Wharton's Jeremy Siegel: Stocks could pop another 10% if China trade fight and NAFTA get resolved

Key Points
  • Trade uncertainty is the "800-pound gorilla keeping a lid on prices now." says Siegel, who for years correctly called the march higher on Wall Street.
  • However, he points to some other headwinds including a "still pretty aggressive" Fed and the November midterm elections.
Corporate tax reform was Trump administration's most important plus, says Wharton's Siegel
Corporate tax reform was Trump administration's most important plus, says Wharton's Siegel

The stock market could increase another 10 percent this year if the U.S. were to settle its trade war with China and reach a new North American Free Trade Agreement, Jeremy Siegel told CNBC on Thursday.

The was already 7 percent higher for the year as of Wednesday's close.

"The next few months are going to be a challenge," said Siegel, the Wharton School finance professor who for years correctly called the march higher on Wall Street. He recently became a bit more cautious.

"But if we can get China [and] NAFTA settled, I see a 10 percent pop in the market because I think that's the kind of 800-pound gorilla keeping a lid on prices now," Siegel said on "Squawk Box."

Earlier this month, Siegel warned that implementation of the $200 billion worth of additional tariffs that President Donald Trump has threatened could result in a "20 percent drop" in stocks.

On Tuesday, the S&P 500 during the trading session hit an all-time high for the first time in seven months but failed to close at a record. A day later, the stock bull market became the longest ever on record since World War II. It started March 9, 2009.

In the beginning of 2009, Siegel was one of the first forecasters to express optimism about stocks coming out of the financial crisis, which tanked markets.

"When we go back all the way to 2009, I thought that was one of the easiest calls I made," Siegel said Thursday on CNBC.

"The previous longest bull market ended in March of 2000 with a price-earnings ratio at 30 for the S&P. We're looking at 18 right now for looking at this year's earnings," he said, contending the current market is "much less overvalued."

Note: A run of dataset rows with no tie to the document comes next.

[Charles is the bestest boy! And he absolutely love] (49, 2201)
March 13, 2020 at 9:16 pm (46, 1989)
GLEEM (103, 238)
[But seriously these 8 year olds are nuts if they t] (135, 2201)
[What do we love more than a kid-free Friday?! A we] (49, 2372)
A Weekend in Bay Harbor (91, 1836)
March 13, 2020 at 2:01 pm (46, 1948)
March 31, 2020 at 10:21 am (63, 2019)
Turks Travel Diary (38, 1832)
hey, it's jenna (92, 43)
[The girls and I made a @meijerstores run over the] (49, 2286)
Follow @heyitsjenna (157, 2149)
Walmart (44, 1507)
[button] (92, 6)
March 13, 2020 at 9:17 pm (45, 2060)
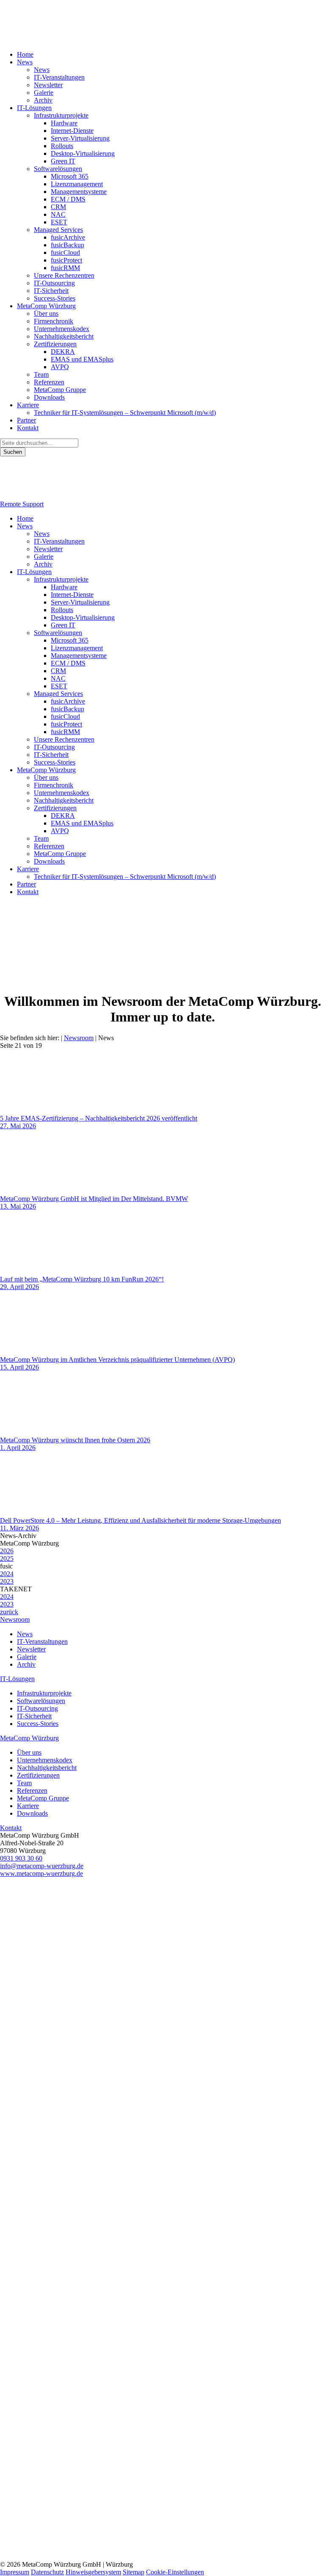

Interest rates are also much lower now than they were after the dot-com bubble burst in 2000, he argued, saying the last bull market and this one feel nothing like one another.

Siegel said a market multiple of 18 to 20 times earnings in a "low rate environment with a stable economy" is not too lofty.

However, he did point out some headwinds including trade uncertainty, a Federal Reserve that "looks still pretty aggressive" and the midterm elections.

"Oddsmakers are saying that maybe Democrats are going to take the House," Siegel observed.

If Republicans were to lose control of the House but keep the Senate, that might not be the worst outcome for markets because President Donald Trump's corporate tax cuts and deregulation are already in place, Siegel said.

Without control of the House and Senate, Democrats would not be able to rollback Trump's economic agenda, he said.

"The most important plus of the Trump adminstration was that corporate tax reform," Siegel said. "That really was a good 10 [or] 12 percent of the earnings growth. Two-thirds of earnings growth this year was due to that."

Siegel said it's pretty hard for Democrats to run against low unemployment and a strong economy. Despite expectations for a tough November for Republicans at the polls, those factors are positives for GOP candidates, he concluded.